Exercise instructions:
From the first line to the last, please write out the data exactly.

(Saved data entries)

-------------------------

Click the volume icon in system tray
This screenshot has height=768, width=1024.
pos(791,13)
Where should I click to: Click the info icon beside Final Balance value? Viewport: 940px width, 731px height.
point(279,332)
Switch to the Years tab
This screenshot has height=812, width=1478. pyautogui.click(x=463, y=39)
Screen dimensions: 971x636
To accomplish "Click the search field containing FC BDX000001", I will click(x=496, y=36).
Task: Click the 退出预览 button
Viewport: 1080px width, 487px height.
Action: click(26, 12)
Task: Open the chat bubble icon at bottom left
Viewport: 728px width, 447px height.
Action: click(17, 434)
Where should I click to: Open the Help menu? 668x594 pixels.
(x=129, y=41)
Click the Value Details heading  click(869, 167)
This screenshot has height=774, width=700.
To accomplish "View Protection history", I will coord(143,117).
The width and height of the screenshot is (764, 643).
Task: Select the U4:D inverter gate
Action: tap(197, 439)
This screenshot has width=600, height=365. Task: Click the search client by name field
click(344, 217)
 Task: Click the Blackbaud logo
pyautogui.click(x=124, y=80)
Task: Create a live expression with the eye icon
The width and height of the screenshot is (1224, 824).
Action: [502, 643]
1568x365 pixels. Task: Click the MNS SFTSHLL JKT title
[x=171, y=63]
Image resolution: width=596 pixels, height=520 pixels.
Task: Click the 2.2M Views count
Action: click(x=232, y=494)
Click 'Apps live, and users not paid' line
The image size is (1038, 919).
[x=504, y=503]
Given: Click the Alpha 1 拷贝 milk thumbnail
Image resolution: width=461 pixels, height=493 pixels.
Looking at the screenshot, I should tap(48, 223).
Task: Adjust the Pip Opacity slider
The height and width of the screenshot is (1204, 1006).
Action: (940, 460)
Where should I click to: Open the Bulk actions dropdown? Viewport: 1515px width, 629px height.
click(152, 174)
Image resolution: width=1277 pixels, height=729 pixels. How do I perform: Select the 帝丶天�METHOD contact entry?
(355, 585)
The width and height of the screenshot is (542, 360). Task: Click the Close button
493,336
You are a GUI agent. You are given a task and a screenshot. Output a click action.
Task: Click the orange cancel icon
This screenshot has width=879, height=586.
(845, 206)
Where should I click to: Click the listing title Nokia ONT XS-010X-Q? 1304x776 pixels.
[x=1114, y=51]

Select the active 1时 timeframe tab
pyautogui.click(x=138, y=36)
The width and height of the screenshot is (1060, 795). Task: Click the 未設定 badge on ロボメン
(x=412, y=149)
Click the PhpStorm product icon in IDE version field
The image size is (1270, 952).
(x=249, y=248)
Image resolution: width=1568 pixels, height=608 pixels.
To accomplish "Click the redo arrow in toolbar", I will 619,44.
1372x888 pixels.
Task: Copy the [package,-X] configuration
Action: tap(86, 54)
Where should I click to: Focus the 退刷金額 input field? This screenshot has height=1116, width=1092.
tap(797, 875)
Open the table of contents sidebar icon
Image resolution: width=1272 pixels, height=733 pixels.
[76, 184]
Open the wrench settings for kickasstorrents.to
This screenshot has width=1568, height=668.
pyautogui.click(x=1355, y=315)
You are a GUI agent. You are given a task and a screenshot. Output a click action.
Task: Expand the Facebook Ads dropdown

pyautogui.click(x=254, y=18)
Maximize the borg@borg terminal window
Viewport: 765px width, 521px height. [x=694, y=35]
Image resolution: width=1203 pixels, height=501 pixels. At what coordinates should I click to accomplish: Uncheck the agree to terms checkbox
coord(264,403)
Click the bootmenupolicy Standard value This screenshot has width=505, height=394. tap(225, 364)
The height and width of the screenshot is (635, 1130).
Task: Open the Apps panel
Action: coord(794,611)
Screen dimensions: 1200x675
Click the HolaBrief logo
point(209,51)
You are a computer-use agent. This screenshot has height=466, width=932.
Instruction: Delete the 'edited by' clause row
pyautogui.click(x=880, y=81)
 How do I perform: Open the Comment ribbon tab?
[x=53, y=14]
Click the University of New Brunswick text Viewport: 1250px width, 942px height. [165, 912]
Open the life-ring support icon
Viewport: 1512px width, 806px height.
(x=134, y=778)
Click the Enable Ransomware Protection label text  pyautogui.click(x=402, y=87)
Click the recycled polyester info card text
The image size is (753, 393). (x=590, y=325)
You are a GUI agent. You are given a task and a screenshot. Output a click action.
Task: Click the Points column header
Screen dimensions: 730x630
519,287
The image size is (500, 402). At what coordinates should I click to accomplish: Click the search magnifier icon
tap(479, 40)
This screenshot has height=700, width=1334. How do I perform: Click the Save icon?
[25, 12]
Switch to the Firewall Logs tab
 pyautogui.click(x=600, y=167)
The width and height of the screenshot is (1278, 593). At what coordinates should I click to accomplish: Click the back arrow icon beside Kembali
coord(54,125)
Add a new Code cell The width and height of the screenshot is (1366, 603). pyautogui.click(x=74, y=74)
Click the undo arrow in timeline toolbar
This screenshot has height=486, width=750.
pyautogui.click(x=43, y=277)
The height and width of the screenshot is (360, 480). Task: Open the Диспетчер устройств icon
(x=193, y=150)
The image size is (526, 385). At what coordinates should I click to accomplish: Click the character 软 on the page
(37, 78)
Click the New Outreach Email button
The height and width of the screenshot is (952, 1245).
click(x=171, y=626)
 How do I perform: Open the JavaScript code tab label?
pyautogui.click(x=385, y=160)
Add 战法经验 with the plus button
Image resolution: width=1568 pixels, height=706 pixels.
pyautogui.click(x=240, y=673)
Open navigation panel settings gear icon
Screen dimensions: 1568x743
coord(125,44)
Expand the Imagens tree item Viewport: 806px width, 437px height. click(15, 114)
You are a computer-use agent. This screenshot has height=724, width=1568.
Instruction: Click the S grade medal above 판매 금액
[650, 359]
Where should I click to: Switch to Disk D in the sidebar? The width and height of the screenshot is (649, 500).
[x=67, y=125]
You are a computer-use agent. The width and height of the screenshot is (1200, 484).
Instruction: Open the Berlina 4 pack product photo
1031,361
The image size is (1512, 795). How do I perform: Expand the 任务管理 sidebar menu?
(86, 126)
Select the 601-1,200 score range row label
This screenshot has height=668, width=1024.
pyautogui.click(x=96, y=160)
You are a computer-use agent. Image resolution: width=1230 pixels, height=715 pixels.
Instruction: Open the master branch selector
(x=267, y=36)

-------------------------

Written answer:
Click the volume icon in system tray
This screenshot has height=768, width=1024.
pos(791,13)
Where should I click to: Click the info icon beside Final Balance value? Viewport: 940px width, 731px height.
point(279,332)
Switch to the Years tab
This screenshot has height=812, width=1478. pyautogui.click(x=463, y=39)
Screen dimensions: 971x636
To accomplish "Click the search field containing FC BDX000001", I will click(x=496, y=36).
Task: Click the 退出预览 button
Viewport: 1080px width, 487px height.
Action: click(26, 12)
Task: Open the chat bubble icon at bottom left
Viewport: 728px width, 447px height.
Action: click(17, 434)
Where should I click to: Open the Help menu? 668x594 pixels.
(x=129, y=41)
Click the Value Details heading  click(869, 167)
This screenshot has height=774, width=700.
To accomplish "View Protection history", I will coord(143,117).
The width and height of the screenshot is (764, 643).
Task: Select the U4:D inverter gate
Action: tap(197, 439)
This screenshot has width=600, height=365. Task: Click the search client by name field
click(344, 217)
 Task: Click the Blackbaud logo
pyautogui.click(x=124, y=80)
Task: Create a live expression with the eye icon
The width and height of the screenshot is (1224, 824).
Action: [502, 643]
1568x365 pixels. Task: Click the MNS SFTSHLL JKT title
[x=171, y=63]
Image resolution: width=596 pixels, height=520 pixels.
Task: Click the 2.2M Views count
Action: click(x=232, y=494)
Click 'Apps live, and users not paid' line
The image size is (1038, 919).
[x=504, y=503]
Given: Click the Alpha 1 拷贝 milk thumbnail
Image resolution: width=461 pixels, height=493 pixels.
Looking at the screenshot, I should tap(48, 223).
Task: Adjust the Pip Opacity slider
The height and width of the screenshot is (1204, 1006).
Action: (940, 460)
Where should I click to: Open the Bulk actions dropdown? Viewport: 1515px width, 629px height.
click(152, 174)
Image resolution: width=1277 pixels, height=729 pixels. How do I perform: Select the 帝丶天�METHOD contact entry?
(355, 585)
The width and height of the screenshot is (542, 360). Task: Click the Close button
493,336
You are a GUI agent. You are given a task and a screenshot. Output a click action.
Task: Click the orange cancel icon
This screenshot has width=879, height=586.
(845, 206)
Where should I click to: Click the listing title Nokia ONT XS-010X-Q? 1304x776 pixels.
[x=1114, y=51]

Select the active 1时 timeframe tab
pyautogui.click(x=138, y=36)
The width and height of the screenshot is (1060, 795). Task: Click the 未設定 badge on ロボメン
(x=412, y=149)
Click the PhpStorm product icon in IDE version field
The image size is (1270, 952).
(x=249, y=248)
Image resolution: width=1568 pixels, height=608 pixels.
To accomplish "Click the redo arrow in toolbar", I will 619,44.
1372x888 pixels.
Task: Copy the [package,-X] configuration
Action: tap(86, 54)
Where should I click to: Focus the 退刷金額 input field? This screenshot has height=1116, width=1092.
tap(797, 875)
Open the table of contents sidebar icon
Image resolution: width=1272 pixels, height=733 pixels.
[76, 184]
Open the wrench settings for kickasstorrents.to
This screenshot has width=1568, height=668.
pyautogui.click(x=1355, y=315)
You are a GUI agent. You are given a task and a screenshot. Output a click action.
Task: Expand the Facebook Ads dropdown

pyautogui.click(x=254, y=18)
Maximize the borg@borg terminal window
Viewport: 765px width, 521px height. [x=694, y=35]
Image resolution: width=1203 pixels, height=501 pixels. At what coordinates should I click to accomplish: Uncheck the agree to terms checkbox
coord(264,403)
Click the bootmenupolicy Standard value This screenshot has width=505, height=394. tap(225, 364)
The height and width of the screenshot is (635, 1130).
Task: Open the Apps panel
Action: coord(794,611)
Screen dimensions: 1200x675
Click the HolaBrief logo
point(209,51)
You are a computer-use agent. This screenshot has height=466, width=932.
Instruction: Delete the 'edited by' clause row
pyautogui.click(x=880, y=81)
 How do I perform: Open the Comment ribbon tab?
[x=53, y=14]
Click the University of New Brunswick text Viewport: 1250px width, 942px height. [165, 912]
Open the life-ring support icon
Viewport: 1512px width, 806px height.
(x=134, y=778)
Click the Enable Ransomware Protection label text  pyautogui.click(x=402, y=87)
Click the recycled polyester info card text
The image size is (753, 393). (x=590, y=325)
You are a GUI agent. You are given a task and a screenshot. Output a click action.
Task: Click the Points column header
Screen dimensions: 730x630
519,287
The image size is (500, 402). At what coordinates should I click to accomplish: Click the search magnifier icon
tap(479, 40)
This screenshot has height=700, width=1334. How do I perform: Click the Save icon?
[25, 12]
Switch to the Firewall Logs tab
 pyautogui.click(x=600, y=167)
The width and height of the screenshot is (1278, 593). At what coordinates should I click to accomplish: Click the back arrow icon beside Kembali
coord(54,125)
Add a new Code cell The width and height of the screenshot is (1366, 603). pyautogui.click(x=74, y=74)
Click the undo arrow in timeline toolbar
This screenshot has height=486, width=750.
pyautogui.click(x=43, y=277)
The height and width of the screenshot is (360, 480). Task: Open the Диспетчер устройств icon
(x=193, y=150)
The image size is (526, 385). At what coordinates should I click to accomplish: Click the character 软 on the page
(37, 78)
Click the New Outreach Email button
The height and width of the screenshot is (952, 1245).
click(x=171, y=626)
 How do I perform: Open the JavaScript code tab label?
pyautogui.click(x=385, y=160)
Add 战法经验 with the plus button
Image resolution: width=1568 pixels, height=706 pixels.
pyautogui.click(x=240, y=673)
Open navigation panel settings gear icon
Screen dimensions: 1568x743
coord(125,44)
Expand the Imagens tree item Viewport: 806px width, 437px height. click(15, 114)
You are a computer-use agent. This screenshot has height=724, width=1568.
Instruction: Click the S grade medal above 판매 금액
[650, 359]
Where should I click to: Switch to Disk D in the sidebar? The width and height of the screenshot is (649, 500).
[x=67, y=125]
You are a computer-use agent. The width and height of the screenshot is (1200, 484).
Instruction: Open the Berlina 4 pack product photo
1031,361
The image size is (1512, 795). How do I perform: Expand the 任务管理 sidebar menu?
(86, 126)
Select the 601-1,200 score range row label
This screenshot has height=668, width=1024.
pyautogui.click(x=96, y=160)
You are a computer-use agent. Image resolution: width=1230 pixels, height=715 pixels.
Instruction: Open the master branch selector
(x=267, y=36)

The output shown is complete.